Gregory leaned forward and set the platypus back in the water with a small splash. He removed the gloves and set them on a hook to dry. Helen watched the creature as it swam around and nosed at the mud.

"How can it see with its eyes closed?" she says, for the creature's eyes were shut tight against the water.

"I've no idea," Gregory says airily. "It's something we can look into. But you need to go back upstairs and prepare for your outing."

For the first time all day, Helen is reluctant to do as she is bidden. She can't get the creature out on her own, not without moving the furniture, anyway, and that is not always easy to hide the evidence of, but she could watch through the glass, and make some sketches.

"This evening, Helen," her father says, having read her intent. "I'll have a drafting table set up for you by then."

"Thank you, father," she says warmly. "It's lovely."

"Happy birthday, Helen," he replies, and she goes back upstairs into the sunlight.


Years will pass before she determines how the platypus sees with its eyes shut under water. In the meantime, she draws it from every angle and observes its behaviours in the tank. At first, she is afraid that it will miss Australia and become ill, but it lives to a ripe old age of fourteen under her care. When it dies, her father asks her if she would like another, but since Helen is about to undertake a tour of Europe she decides to wait.

She doesn't realize that the platypus was a test until the night her father shows her the rest of what goes on in the basement of their house. She understands then that her reaction to it, her care of it, and her studious approach to learning about it, was as closely monitored by her father as the platypus was monitored by her. The platypus was a test, and one that she passed.

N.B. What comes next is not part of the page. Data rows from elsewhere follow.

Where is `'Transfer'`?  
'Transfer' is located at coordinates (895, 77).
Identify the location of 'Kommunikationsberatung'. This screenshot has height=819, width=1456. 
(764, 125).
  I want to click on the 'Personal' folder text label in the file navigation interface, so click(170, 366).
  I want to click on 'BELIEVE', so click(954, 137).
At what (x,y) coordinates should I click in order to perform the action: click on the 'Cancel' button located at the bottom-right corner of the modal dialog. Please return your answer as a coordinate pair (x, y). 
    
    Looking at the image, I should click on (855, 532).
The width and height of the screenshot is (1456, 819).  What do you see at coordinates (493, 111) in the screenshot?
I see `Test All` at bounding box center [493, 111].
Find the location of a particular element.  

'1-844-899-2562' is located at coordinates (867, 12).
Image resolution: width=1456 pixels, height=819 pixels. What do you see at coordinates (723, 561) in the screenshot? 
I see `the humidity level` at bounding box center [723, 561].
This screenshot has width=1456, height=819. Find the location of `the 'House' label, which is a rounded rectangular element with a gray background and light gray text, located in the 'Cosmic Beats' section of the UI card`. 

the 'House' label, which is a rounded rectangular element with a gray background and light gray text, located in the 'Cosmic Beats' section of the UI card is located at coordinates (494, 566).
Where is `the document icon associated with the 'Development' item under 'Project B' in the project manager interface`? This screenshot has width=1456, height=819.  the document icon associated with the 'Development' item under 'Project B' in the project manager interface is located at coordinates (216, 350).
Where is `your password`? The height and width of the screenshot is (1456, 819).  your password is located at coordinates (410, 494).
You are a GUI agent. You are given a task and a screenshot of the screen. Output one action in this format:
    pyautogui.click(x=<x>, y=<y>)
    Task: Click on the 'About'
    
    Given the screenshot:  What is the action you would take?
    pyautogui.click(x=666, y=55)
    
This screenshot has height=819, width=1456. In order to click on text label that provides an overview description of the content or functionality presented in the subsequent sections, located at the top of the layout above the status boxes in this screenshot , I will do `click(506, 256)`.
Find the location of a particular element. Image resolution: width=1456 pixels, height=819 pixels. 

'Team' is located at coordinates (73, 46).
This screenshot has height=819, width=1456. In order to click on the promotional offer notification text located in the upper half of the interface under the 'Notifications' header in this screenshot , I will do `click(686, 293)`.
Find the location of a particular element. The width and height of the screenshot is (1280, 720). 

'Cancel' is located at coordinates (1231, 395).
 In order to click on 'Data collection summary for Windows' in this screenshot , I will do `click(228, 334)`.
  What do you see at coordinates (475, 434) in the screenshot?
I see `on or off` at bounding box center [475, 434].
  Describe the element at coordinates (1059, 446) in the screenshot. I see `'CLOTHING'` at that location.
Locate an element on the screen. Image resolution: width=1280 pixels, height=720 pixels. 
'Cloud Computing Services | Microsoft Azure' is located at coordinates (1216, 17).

She doesn't always have a platypus on hand, but whenever her Sanctuary is in a relatively stable position she tries to. It's a good object lesson, after all, something that was thought to be a trick, thought to be impossible, and is now so widely accepted that it appears on a coin. Each abnormal, she realizes, faces its own version of the platypus test, and with each human that passes, her job is all the more complete. She has a long way to go, she knows, and even with her lifespan, she might never see the job finished, but that creature, with its poisoned spurs, electrolocation and mammalian egg-laying gives her hope.


fin

Notes: Well that became a bit more profound than I'd planned on!